■ **Stored items**:
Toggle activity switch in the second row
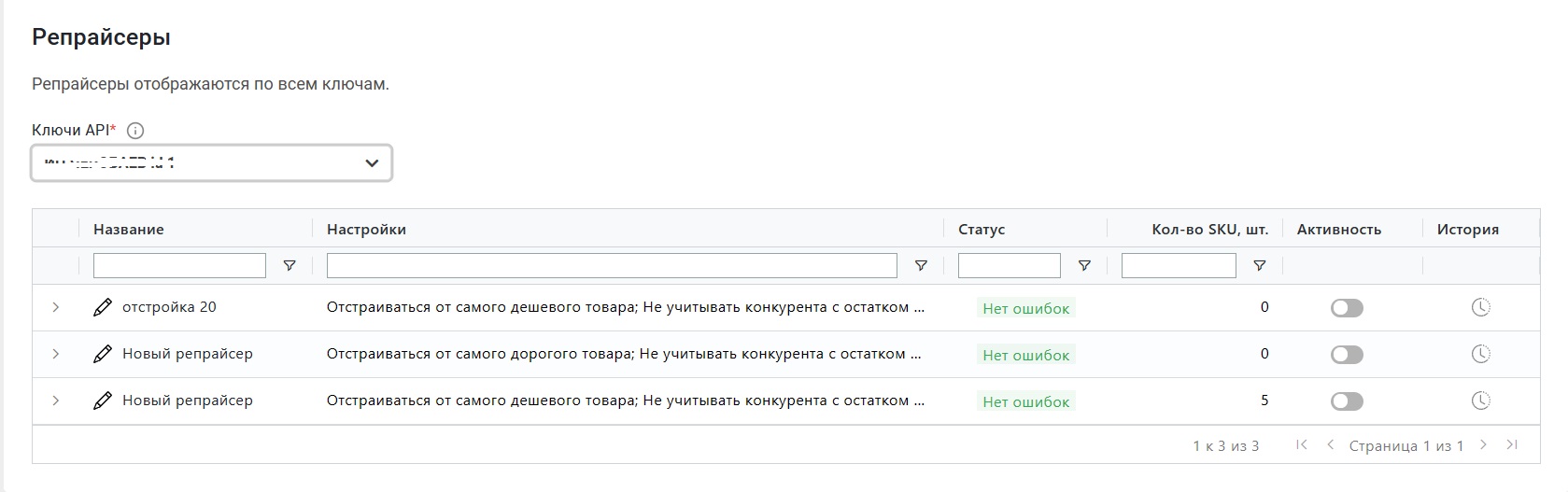The image size is (1568, 492). (1347, 355)
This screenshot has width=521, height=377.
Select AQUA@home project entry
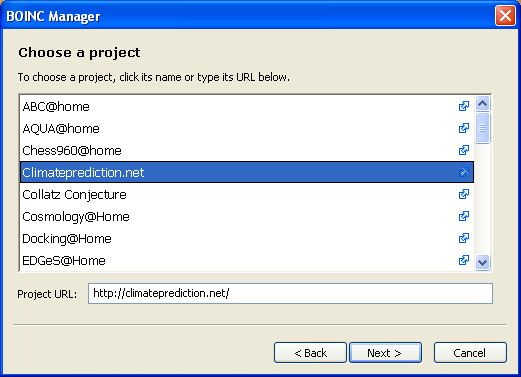(247, 128)
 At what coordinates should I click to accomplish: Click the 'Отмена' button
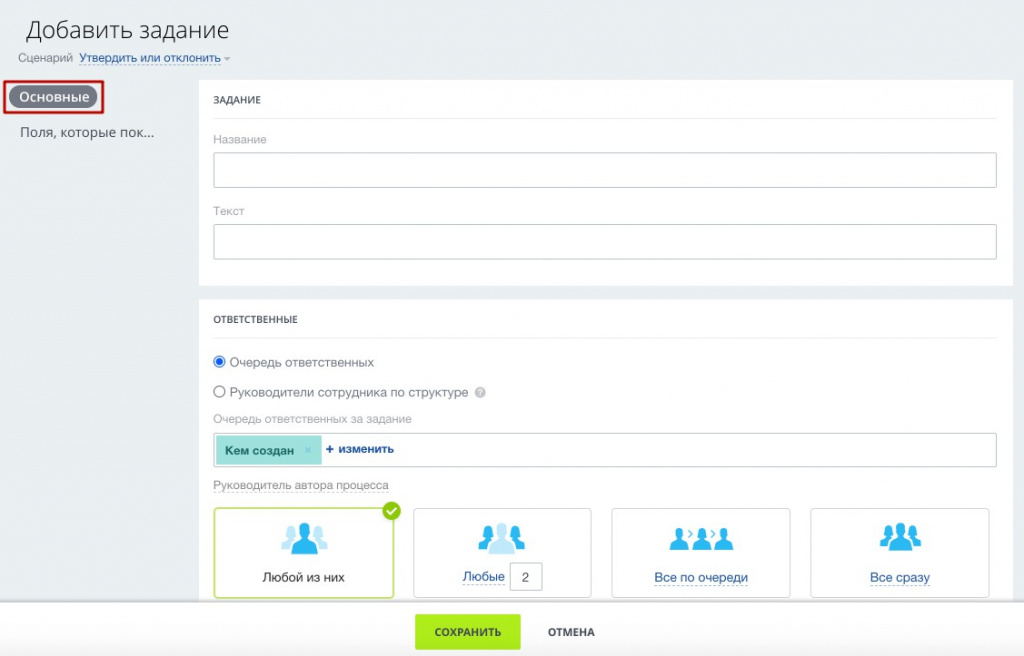point(570,632)
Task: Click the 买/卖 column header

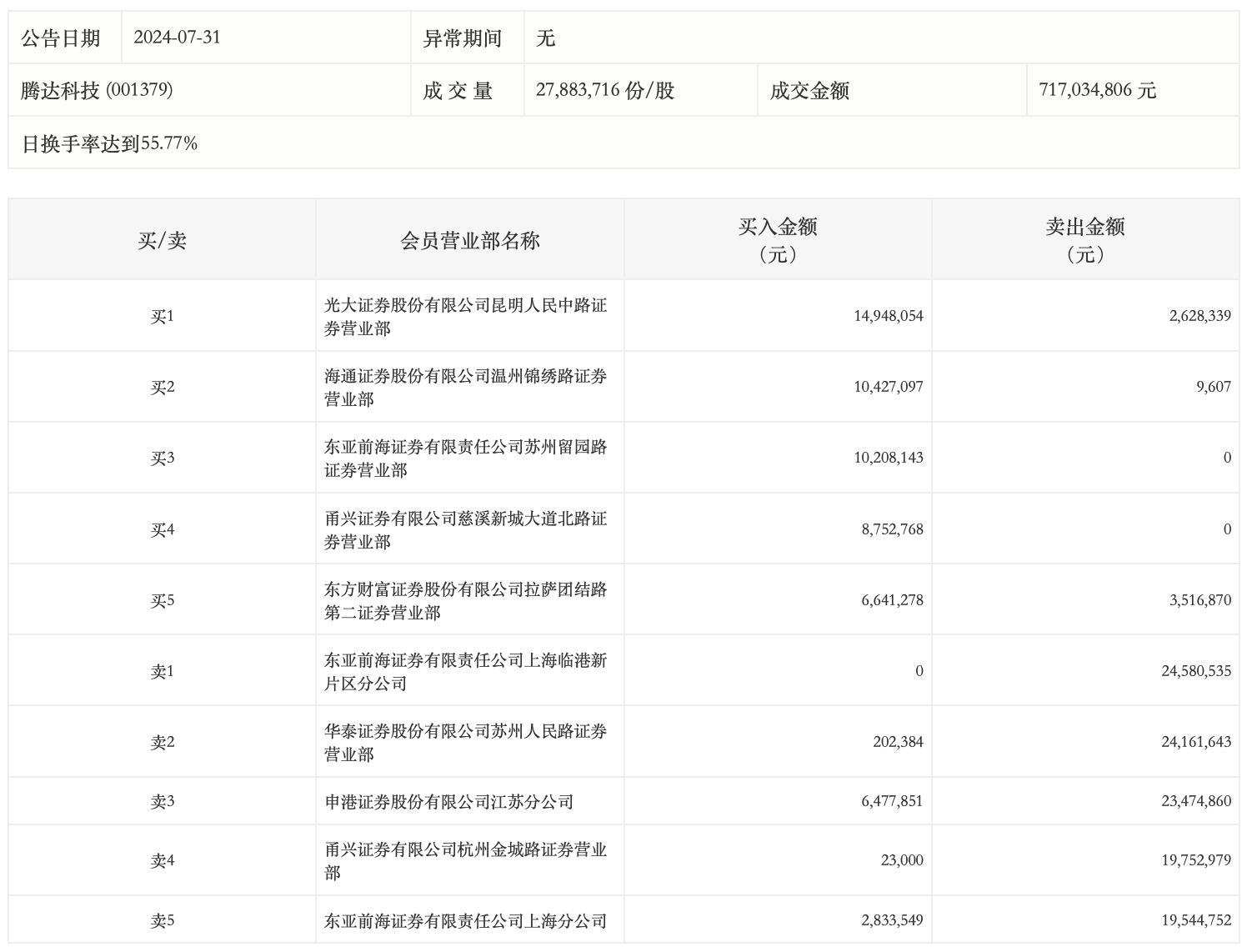Action: click(x=162, y=238)
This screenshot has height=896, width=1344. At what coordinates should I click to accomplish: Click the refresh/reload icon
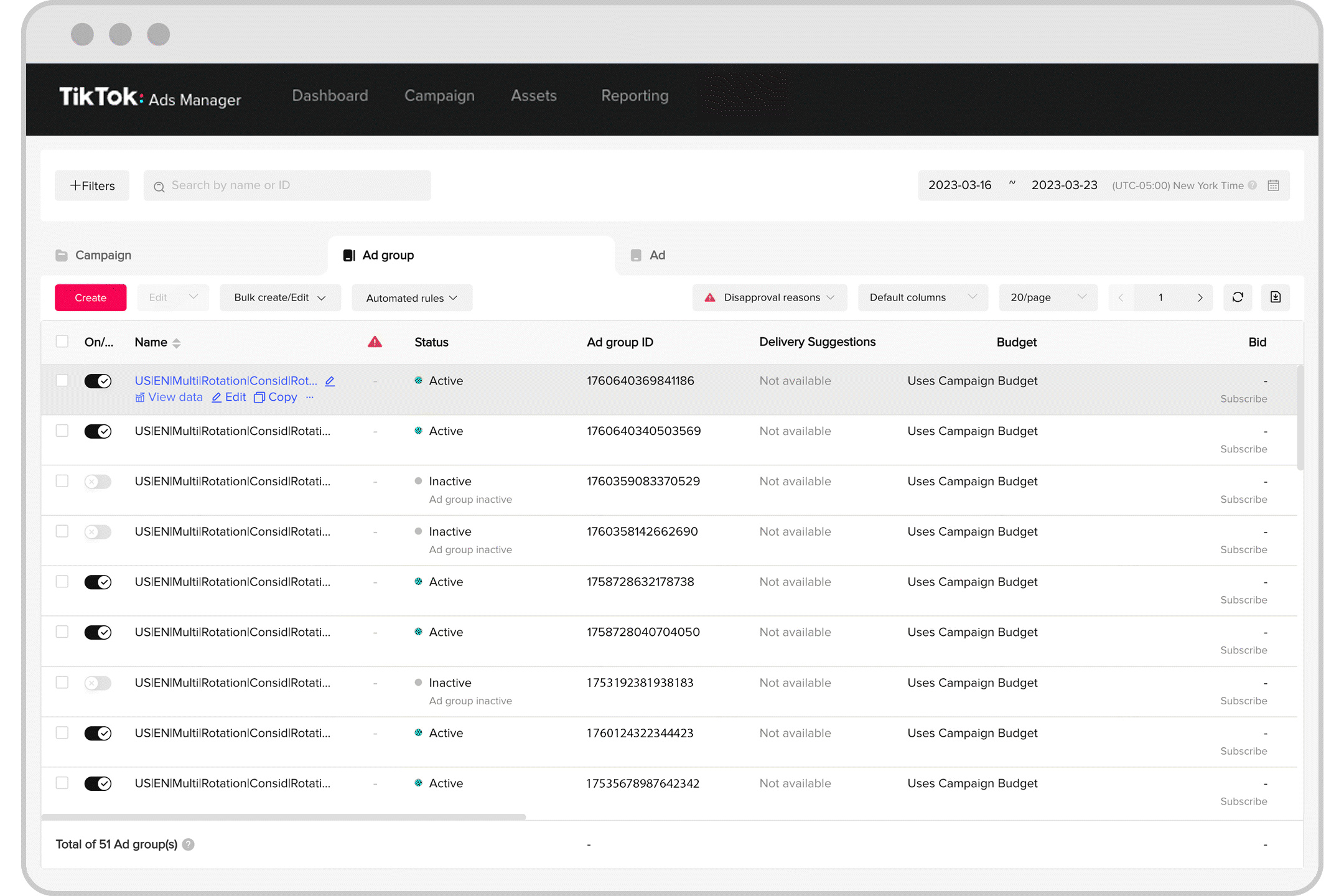click(1237, 297)
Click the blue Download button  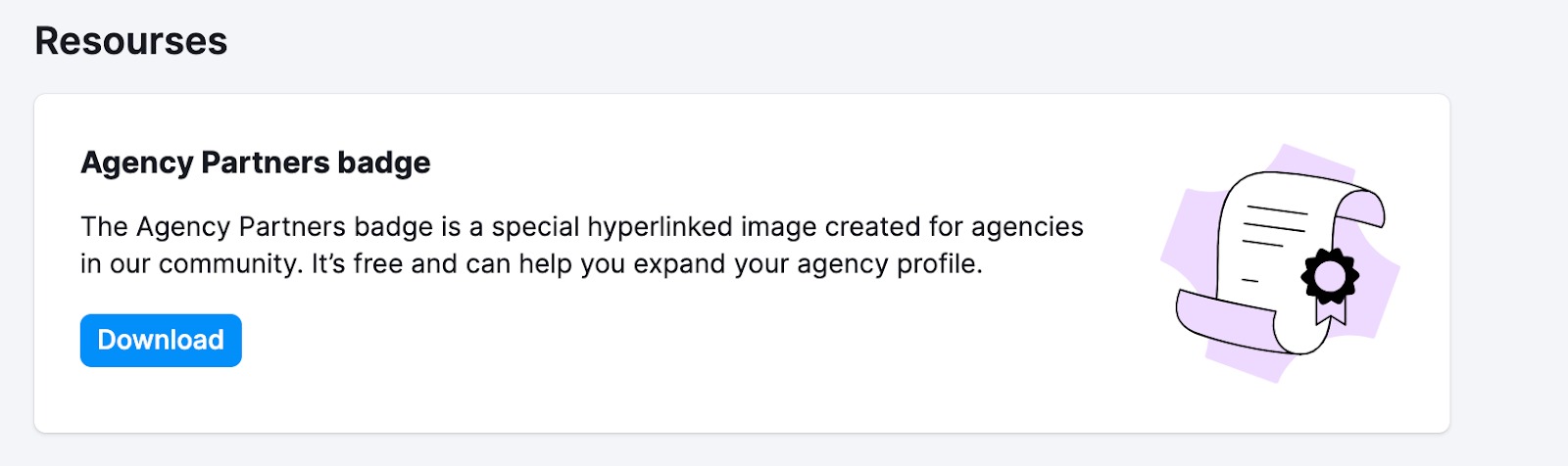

■ **Task instructions**: All the lines above should be reproduced exactly, and none of the pictures.

■ **Answer section**:
Toggle activity switch in the second row
The image size is (1568, 492). (1347, 355)
This screenshot has width=521, height=377.
Select AQUA@home project entry
(247, 128)
 At what coordinates should I click to accomplish: Click the 'Отмена' button
point(570,632)
Task: Click the 买/卖 column header

Action: click(x=162, y=238)
This screenshot has height=896, width=1344. At what coordinates should I click to accomplish: Click the refresh/reload icon
click(1237, 297)
Click the blue Download button  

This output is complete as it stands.